The truth is, four years ago as a stay at home mum I took a step back and looked at how often my 2-year-old was plopped in front of the TV. The convenience of having an on-demand babysitter was great! But when I heard her say “basket” with an American accent, I cringed. Dora had been teaching her a little too much while they were exploring. So I made a conscious decision to get rid of TV and the results were amazing. It’s true that I could have monitored what she was watching and when she was watching it, but getting rid of the problem all together seemed so much easier.
As a family our evening hours went from sinking into zombie mode in front of the telly to catching up with one another, reading together and I know it sounds cheesy, but little moments like creating music with kitchen utensils.
The scary thing is it wasn’t until I removed TV from the picture, that I started seeing how television programming could potentially programme children. Iconic series’ such as Shortland Street, where the whole family would convene for the evening screening, turned into an absolute horror show. Had I really been exposing my child to a programme that normalised or at least too often highlighted infidelity, lying, retaliation and a bunch of other things?
Yes, I had. And I began to feel very guilty. There are morals and values that as parents we should be responsible for bringing to light…not Shorty Street.
Data from the Growing up in New Zealand project conducted in 2014 only confirmed my worries:
- Almost 64 per cent of infants watched television, DVDs or videos at home for one to three hours a day.
- Nearly 9 percent of infants tuned in daily for more than three hours.
- 81 percent of infants were exposed to TV in the home, including adult programmes, for extended periods.
An issue that never crossed my mind, however, was obesity. The length of time children sit stationary whilst watching TV is a lead factor in the ever-increasing problem of obesity. They snack while they’re at it and are exposed to fast food advertising.
The most recent New Zealand Health survey found that one in nine, or 11 percent of children in New Zealand are considered obese. Hitting even closer to home personally are the Maori and Pacific Island statistics. Fifteen percent of Maori children and 30 percent of Pacific Island children are obese.
I can’t attribute this solely to being plonked in front of a TV, but I’m sure it doesn’t help.
Now the big question…how do I keep them entertained?
Well as much as I’d like to say I’m Mary Poppins and we sit around singing songs and making beautiful works of art all day, the truth is a little grey.
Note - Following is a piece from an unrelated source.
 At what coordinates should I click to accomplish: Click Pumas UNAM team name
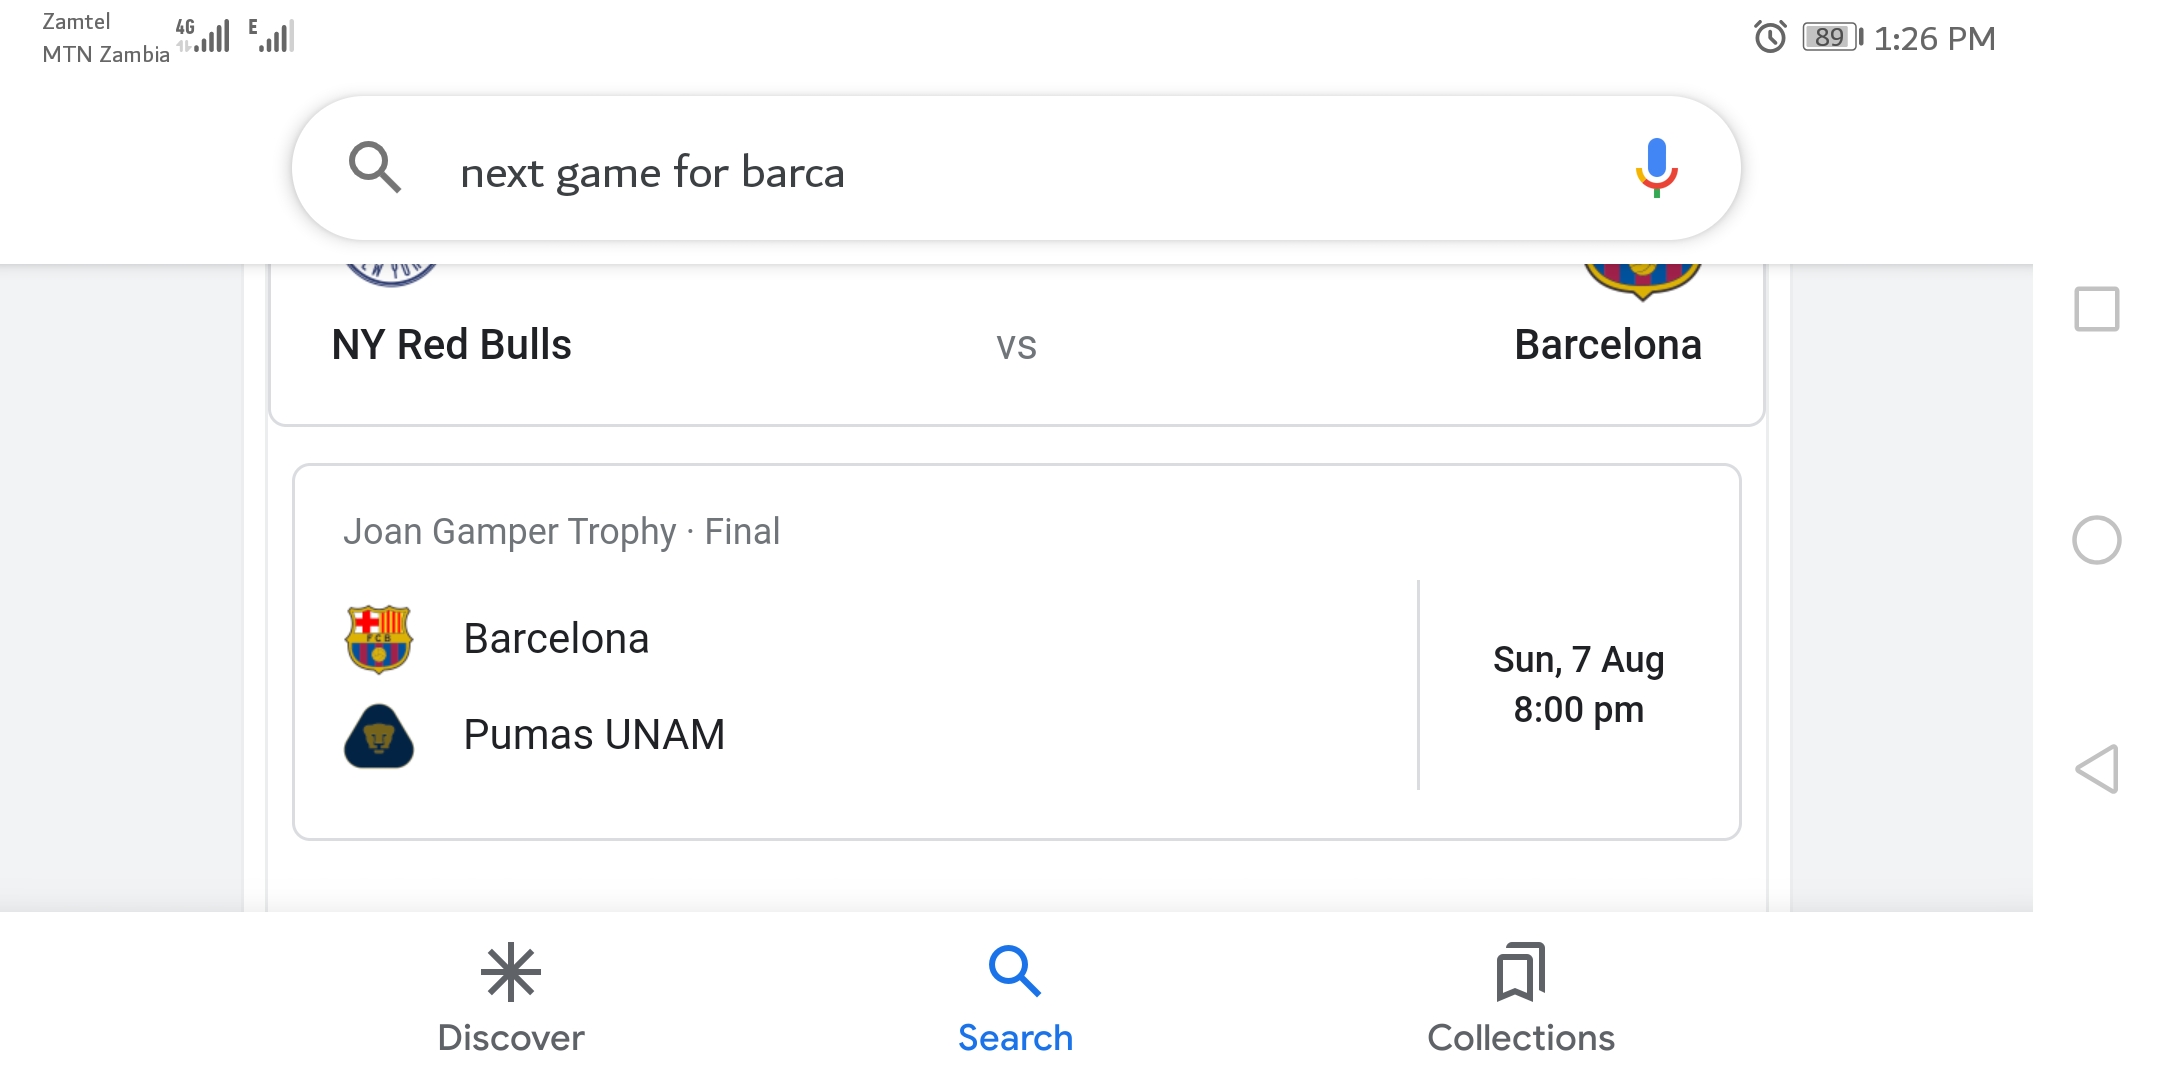click(x=594, y=735)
Between work, school and the general hustle and bustle of home life there’s really only an hour or two to try and keep the tots busy and we do that the good old fashioned way, with talk, books and now and then a movie. Yes! I own a TV screen and a Playstation which has been the light of my television programming free life. Having the ability to choose what and when my kids are watching is a godsend. With everything available on-demand nowadays it’s not hard to find content that is educational, relevant and age appropriate.
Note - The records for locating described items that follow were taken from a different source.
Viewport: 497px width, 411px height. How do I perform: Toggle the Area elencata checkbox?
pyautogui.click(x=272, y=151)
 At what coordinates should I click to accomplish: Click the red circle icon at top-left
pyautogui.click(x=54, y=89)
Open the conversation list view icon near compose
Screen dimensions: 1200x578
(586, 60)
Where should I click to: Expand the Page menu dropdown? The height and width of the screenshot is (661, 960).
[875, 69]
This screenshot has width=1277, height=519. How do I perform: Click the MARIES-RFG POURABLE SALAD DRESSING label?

We get outdoors as often as possible and let them run off all the energy their little bodies so readily seem to produce.
Also by incorporating the strong whanau dynamic engrained into our Maori upbringing, there seems to be no shortage of family members willing to step up as teachers and show my children how to cultivate food, hunt, fish and generally be practical, self-sufficient young people.
I have witnessed first-hand the difference between my eldest who was exposed to programmed television for two years and my youngest who has only known what I have made available.
It has also given me the strength to deny them the unnecessary luxury of tablets, laptops and smartphones which were referred to by a wise man at Harvey Norman as “poison for the mind”.
I pride my house on being TV-free. I believe that by choice you can be without TV and devices, and live a healthy, normal and less stressful lifestyle.
It’s a little hypocritical coming from someone who Googles everything on her iPhone, but it works.